Fourthly, mortality record analyses are prone to underestimating Alzheimer’s prevalence, as its contribution to mortality is complex and more immediate causes may be listed on death certificates. However, any diagnostic error in our study is unlikely to differ systematically across occupational groups. Furthermore, our consistent results when considering Alzheimer’s as a contributing cause of death, and the absence of similar findings for other dementia types, strengthens our specific findings related to Alzheimer’s.

Finally, our study analyzed proportions of deaths attributed to Alzheimer’s rather than standardized mortality rates, due to the lack of reliable population-based denominators by occupation. While proportional mortality analyses do not provide information on population risk, with careful selection of control groups and adjustment for factors influencing competing risks (e.g., age, sex, social class), they can still serve as valuable indicators of disease frequency variations across different occupations.16[17](#ref-17]

Conclusion

Our large-scale epidemiological findings generate compelling questions about the relationship between taxi and ambulance driving and Alzheimer’s disease mortality. While these results suggest a possible link between the demands of these occupations and a reduced Alzheimer’s risk, our study design cannot establish a causal relationship between occupation and Alzheimer’s mortality or hippocampal neurological changes. We interpret these findings as hypothesis-generating rather than conclusive. Further research is essential to determine definitively if the spatial cognitive demands of these professions influence Alzheimer’s disease risk and whether specific cognitive activities can offer potential preventative benefits.

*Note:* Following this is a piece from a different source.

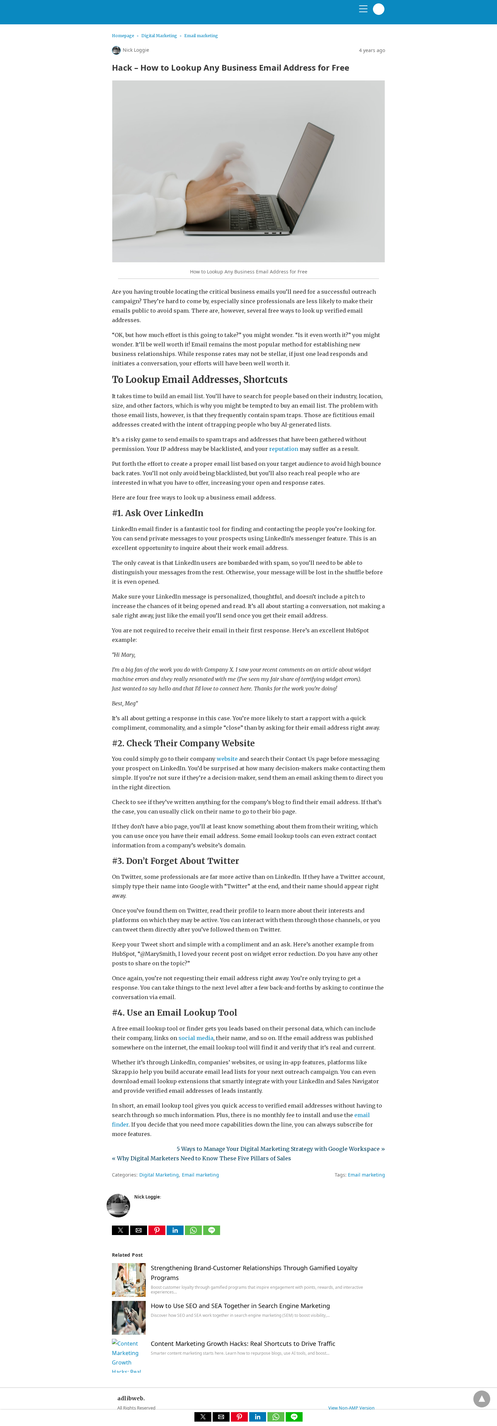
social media (196, 1038)
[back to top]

What is already known on this topic

  • The hippocampus is among the first brain regions to undergo atrophy in Alzheimer’s disease, contributing to significant cognitive decline as the disease progresses.
  • The hippocampus is crucial for spatial memory and navigation, and studies have shown it to be more developed in taxi drivers compared to the general population.

What this study adds

  • This comprehensive analysis of nearly all US death certificates reveals that taxi and ambulance drivers, whose occupations require frequent spatial and navigational processing, have the two lowest risk-adjusted percentages of deaths attributed to Alzheimer’s disease.
  • Our findings suggest that frequent navigational and spatial processing tasks, as performed by taxi and ambulance drivers, might offer some protection against Alzheimer’s disease.

Ethics statements

Ethical approval

This study utilized publicly available data and was deemed exempt from review by the Institutional Review Board at Harvard Medical School.

Data availability statement

Data are publicly available.

Footnotes

  • Contributors: All authors contributed to study design, data collection, management, analysis, interpretation, and manuscript preparation. ABJ supervised the study and is the guarantor.
  • Funding: CMW received funding from the Agency for Healthcare Research and Quality (grant #K08HS029197), unrelated to this project. The study itself was unfunded.
  • Competing interests: Authors declare no competing interests except consulting fees and income unrelated to this work as detailed in the ICMJE disclosure form.
  • Transparency: The lead author affirms the manuscript’s honesty, accuracy, and transparency.
  • Dissemination: Results will be disseminated via press releases, news articles, and an opinion piece.
  • Provenance and peer review: Externally peer reviewed.